I’ve only been partially succesful — I think.
At the same time, I’ve been experimenting with the different types of fibers, getting my hands on silk, alpaca, various sheep breads, and some ingeo that’s waiting for me. It’s been interesting feeling the difference in texture as well as the difference in spinnability.
Anyway, let’s look at some of what I’ve produced. This is something I produced from a batt of Grafton Fibers, although I couldn’t tell you what the colorway is. It’s a slightly deeper orange than the picture shows. I span this over a period of time, so if you look at different stretches of the singles, it shows a tighter and tighter spin. I was focusing on the sock yarn goal when I worked on this, but I’m not sure I met my goal. There should be enough, but it’s not, in my opinion, tightly spun enough to give sufficient resistance to abrasion. I may end up using it for something different.
I continued to work with the Grafton fibers orange, but then I plied it with some yellow and red Coopworth that I picked up at the VAS&W festival. I was less pleased with the texture and more pleased with the color combo of the yellow, not so much with the red. I have a little bit more of the orange waiting for me to do something with it, but I think I need to find more yellow to ply it with, since I ran out of what I had.
Next, I had another batt from Grafton Fibers that is nicely purply and green, but considerably more dark than I had realized when I ordered it. There are always penalties to buying based on what you see on the monitor, and this was darker than I really wanted, but it was still nice to experiment with. As a test, in order to mitigate the darkness of it, I plied it with the gray Shetland that I am using to spin for a sweater. I had extra, and this was the end of a bobbin that I wanted to empty. It worked rather better than I expected. The gray lightened up the black beautifully so that you can see the purples and greens a bit better.
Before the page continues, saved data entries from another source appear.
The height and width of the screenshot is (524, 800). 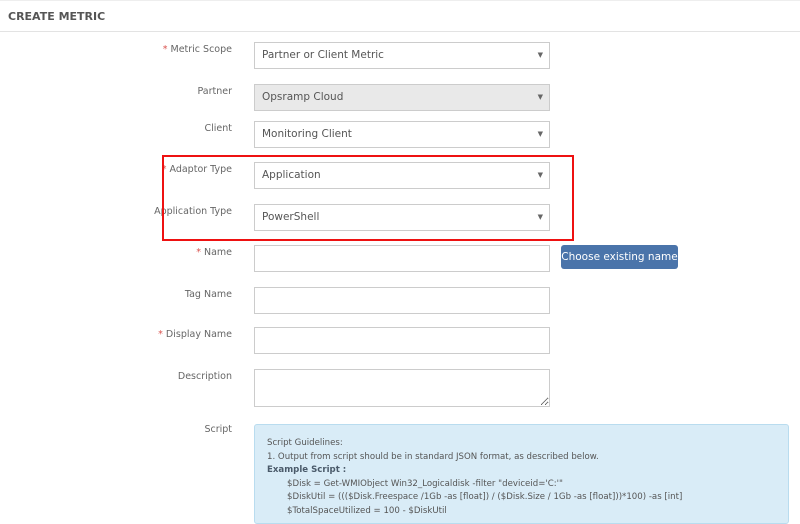 What do you see at coordinates (620, 257) in the screenshot?
I see `choose-existing-name-button: Choose existing name` at bounding box center [620, 257].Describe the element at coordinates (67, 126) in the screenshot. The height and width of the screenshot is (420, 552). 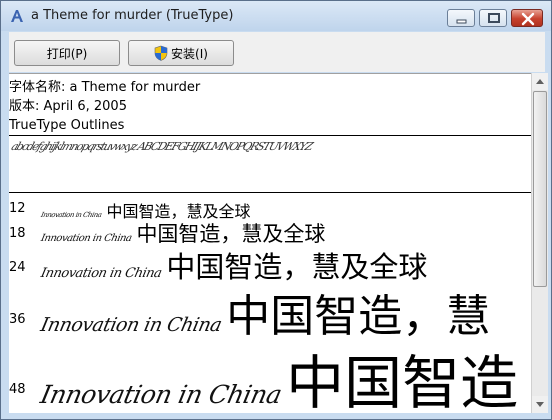
I see `font-outline-line: TrueType Outlines` at that location.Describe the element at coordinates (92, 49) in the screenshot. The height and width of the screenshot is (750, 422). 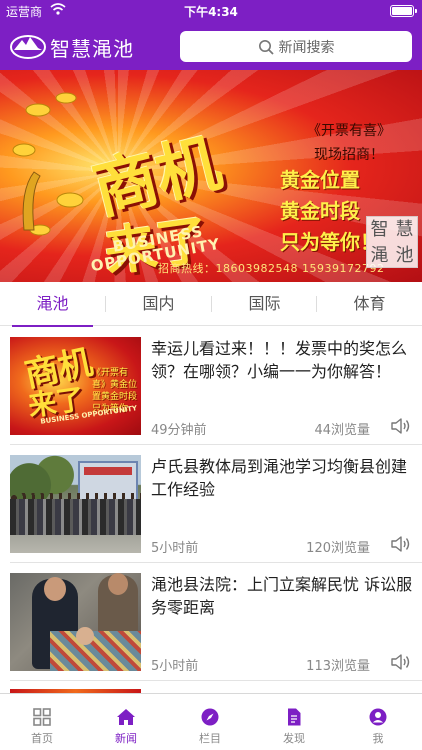
I see `app-title: 智慧渑池` at that location.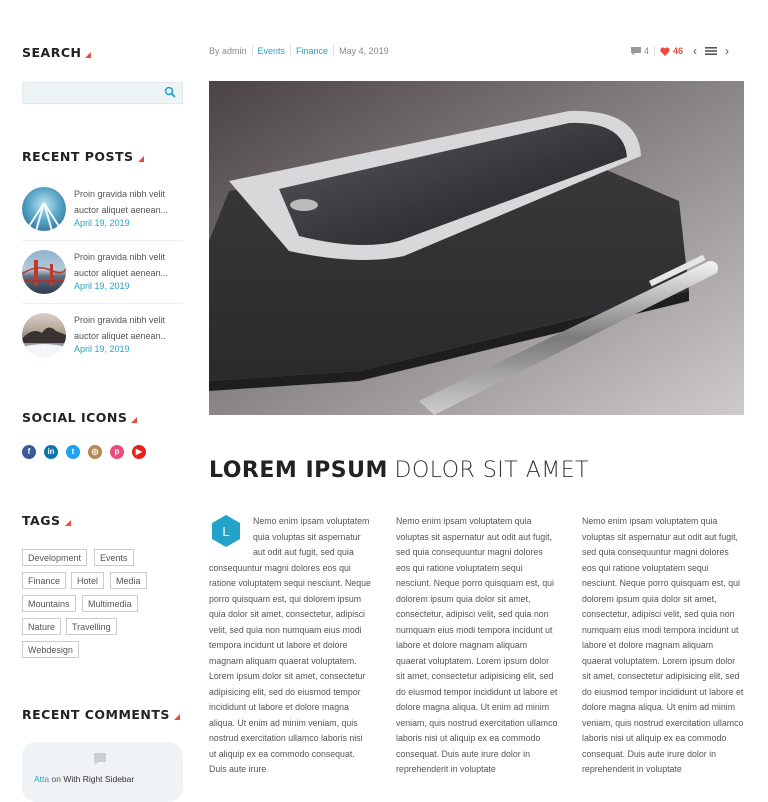  Describe the element at coordinates (42, 626) in the screenshot. I see `tag-nature: Nature` at that location. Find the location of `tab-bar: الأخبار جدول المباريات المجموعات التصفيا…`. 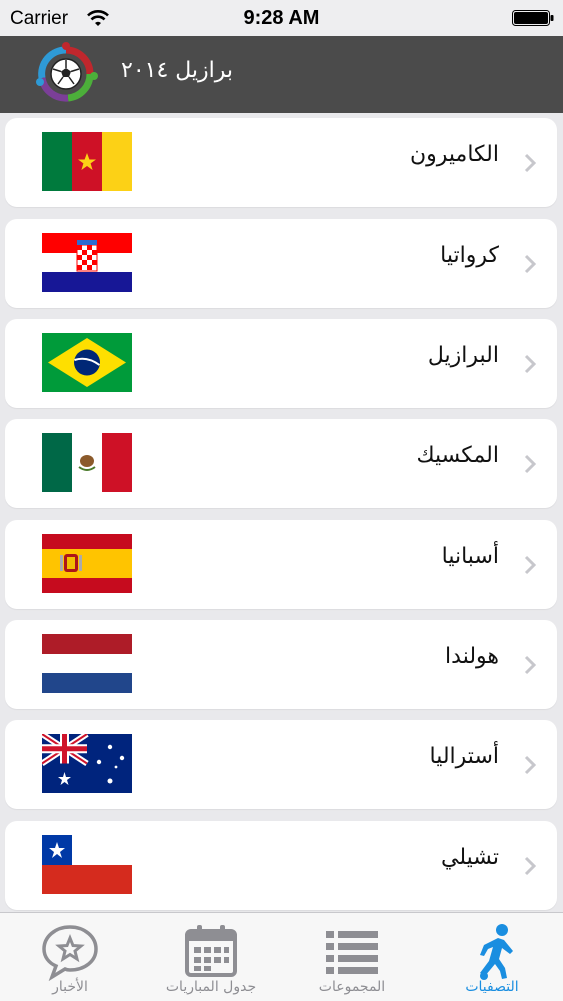

tab-bar: الأخبار جدول المباريات المجموعات التصفيا… is located at coordinates (282, 956).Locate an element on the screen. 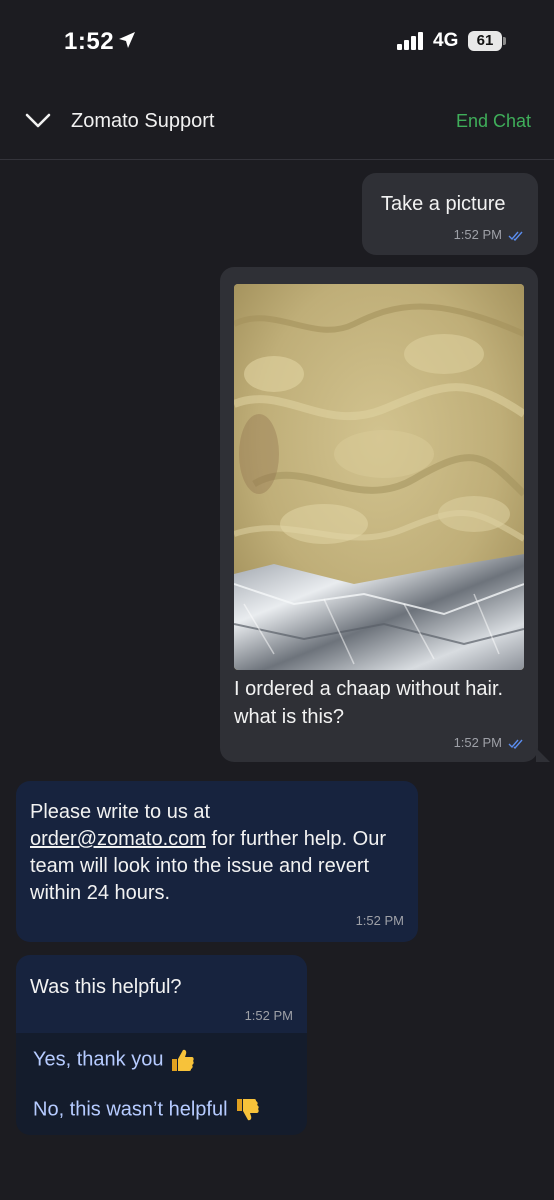 Image resolution: width=554 pixels, height=1200 pixels. thumbs-down-emoji is located at coordinates (248, 1110).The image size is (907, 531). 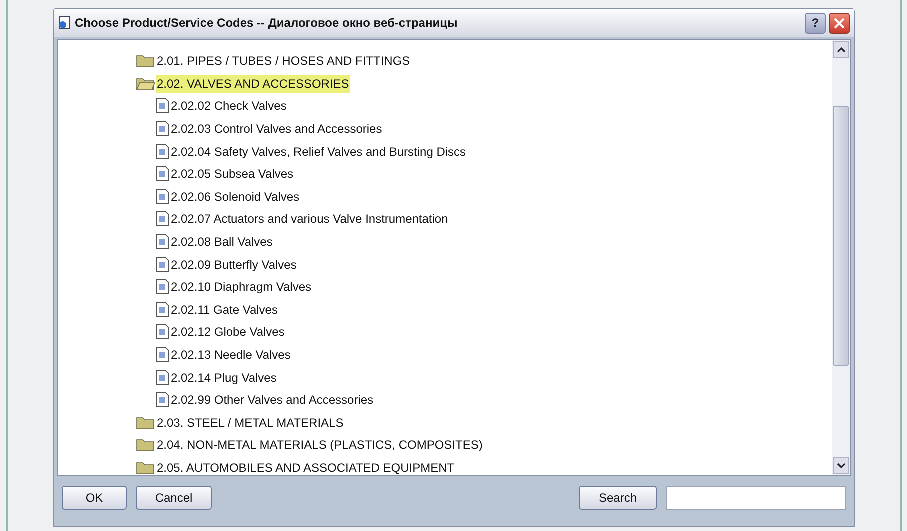 What do you see at coordinates (222, 242) in the screenshot?
I see `tree-item: 2.02.08 Ball Valves` at bounding box center [222, 242].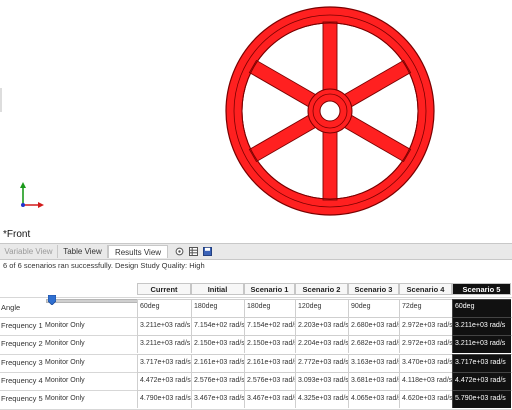  Describe the element at coordinates (22, 362) in the screenshot. I see `frequency-row-label: Frequency 3` at that location.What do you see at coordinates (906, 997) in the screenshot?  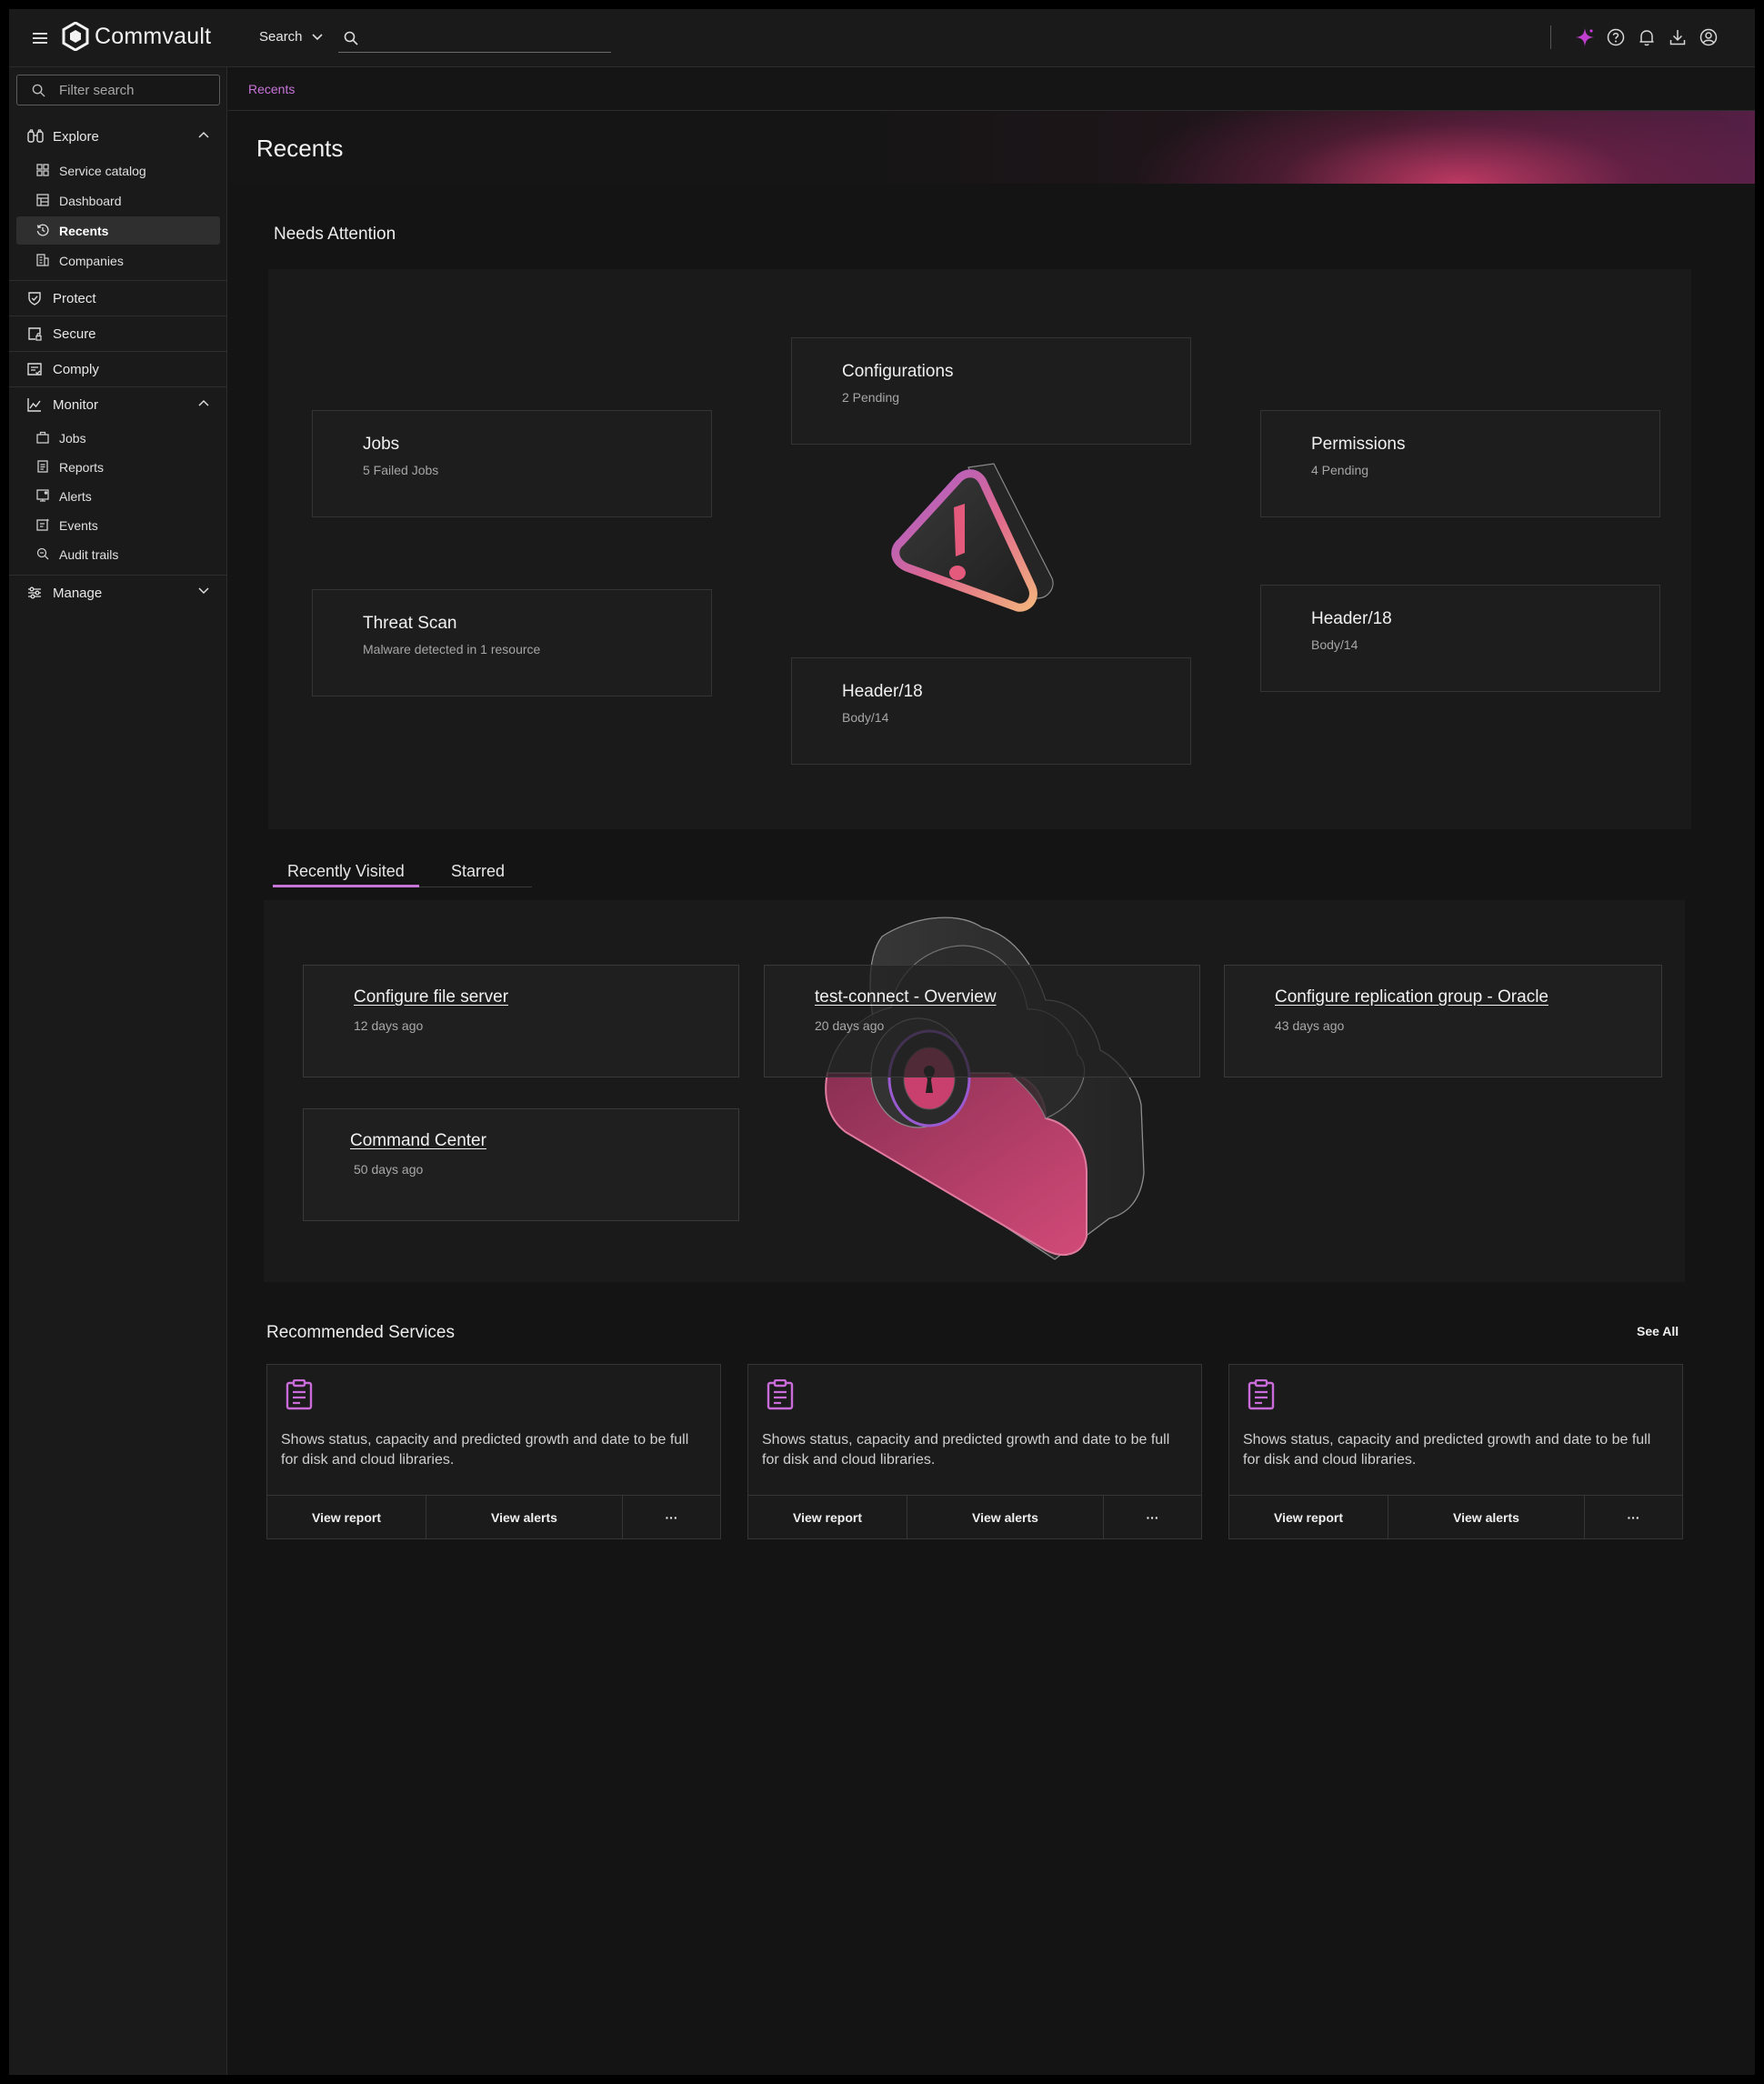 I see `recent-item-link: test-connect - Overview` at bounding box center [906, 997].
I’ll be interested in seeing what it ends up becoming.
A somewhat longterm project that I’ve been working on is (once again) some Shetland that I used to practice my drop spindling skills. I was rather inconsistent in working on it, but it nevertheless came out okay. It was considerably more fuzzy and neppy than I really liked, but I wasn’t overly fussy. Anyway, here you have three different plies, 4-ply, 3-ply, and 2-ply respectively, all from the spindle. I truthfully find little difference in the 4 and 3-ply, but the 2-ply is perceptibly thinner and flatter. I’m beginning to realize that when I am plying, the 2-ply is somewhat, mmm…, uninteresting, compared to the 3-ply and up. That makes me want to try a cabled yarn something fierce.
Next I did a sample of Dorset sheep that came out very nicely. I was very pleased with how it looked and felt, though I wouldn’t recommend for something against the skin. It span rather fine and chain-plied nicely. I liked the look and feel of it. It definitely tempts me to get some more of this breed, but I think there are others to try before I get into them any more.
Right now, I am trying to spin some silk to make something that is both 3-ply and somewhere in between laceweight and fingering weight. I picked up the Tussah silk from Shadeyside Farm at the Maryland S&W Festival two years ago, and have finally gotten around to spinning it. It is responding very nicely to my attempts to spin fine, and I don’t know if that is me or the fiber. It certainly feels very different than wool does.
In the meantime , I have several other fibers waiting for me, such as Teesdale sheep, alpaca, both from a first year and an adult, and a few other sheep breeds that I can’t think of off the top of my head. As the sun shines longer, I want to spin and craft even more. Hopefully, I’ll achieve even more this year than last.
What next? Not sure, but there has been progress in every craft, at least a little bit.